» **Information shown**
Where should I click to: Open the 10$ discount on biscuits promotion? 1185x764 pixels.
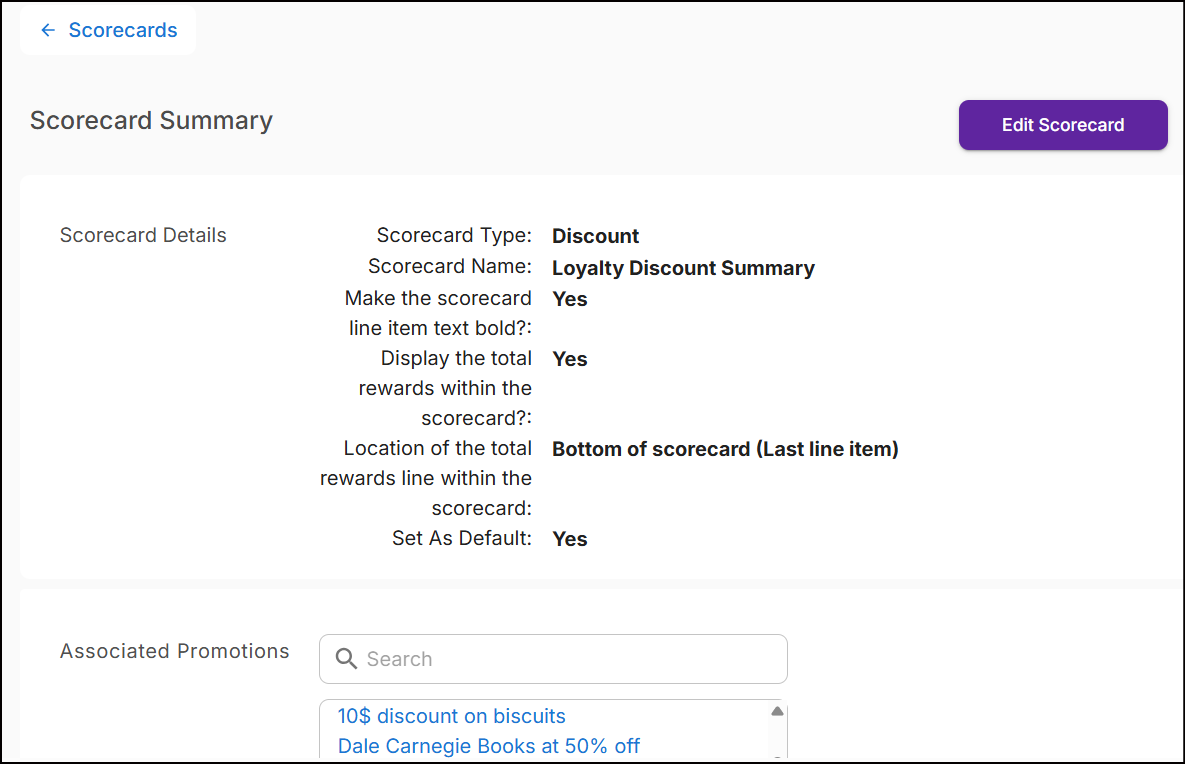point(451,716)
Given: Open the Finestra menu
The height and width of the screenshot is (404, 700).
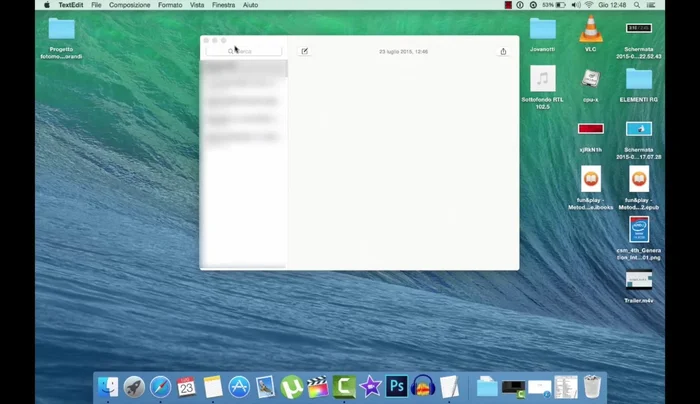Looking at the screenshot, I should click(x=224, y=5).
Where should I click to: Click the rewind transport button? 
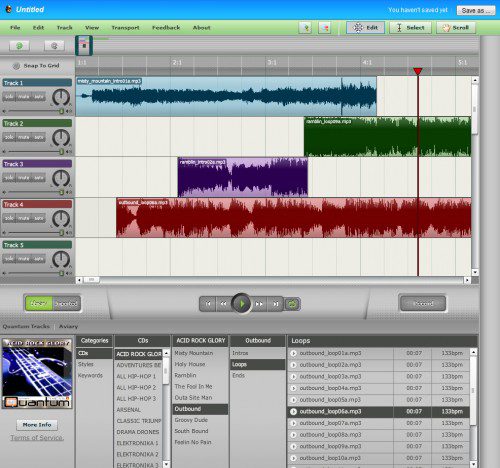223,304
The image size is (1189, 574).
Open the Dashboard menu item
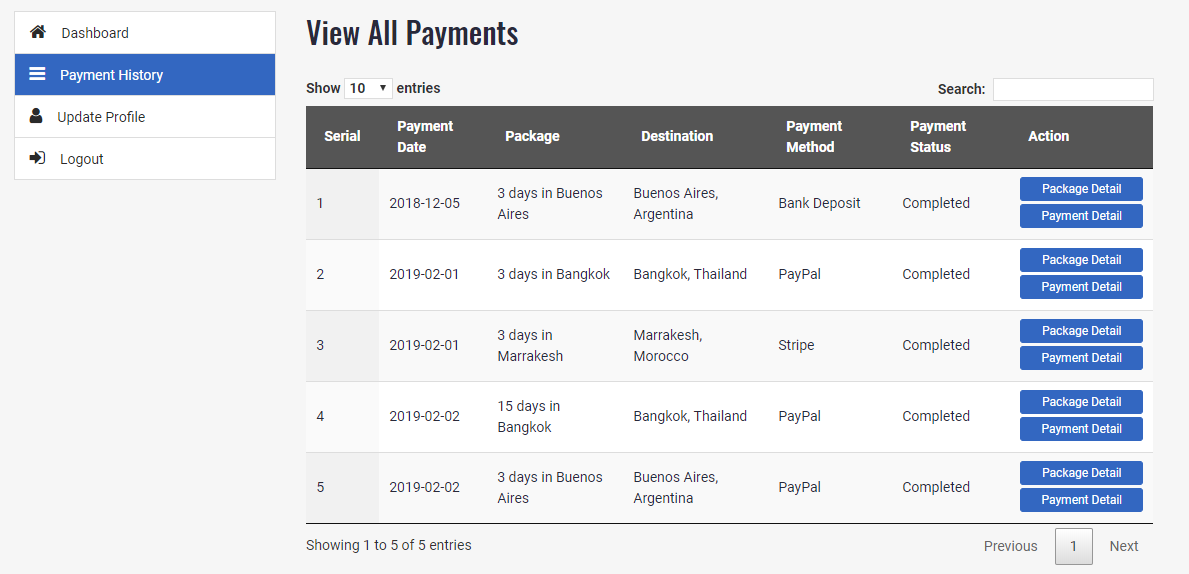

» **Your goal**
Put the text of all the records above into a JSON list of strings, one string per line, leaving out blank lines and the pictures.

» **Exercise answer**
[
  "Where should I click to: Open the 10$ discount on biscuits promotion? 1185x764 pixels.",
  "point(451,716)",
  "Given: Open the Finestra menu",
  "The height and width of the screenshot is (404, 700).",
  "Looking at the screenshot, I should click(x=224, y=5).",
  "Where should I click to: Click the rewind transport button? ",
  "223,304",
  "The image size is (1189, 574).",
  "Open the Dashboard menu item"
]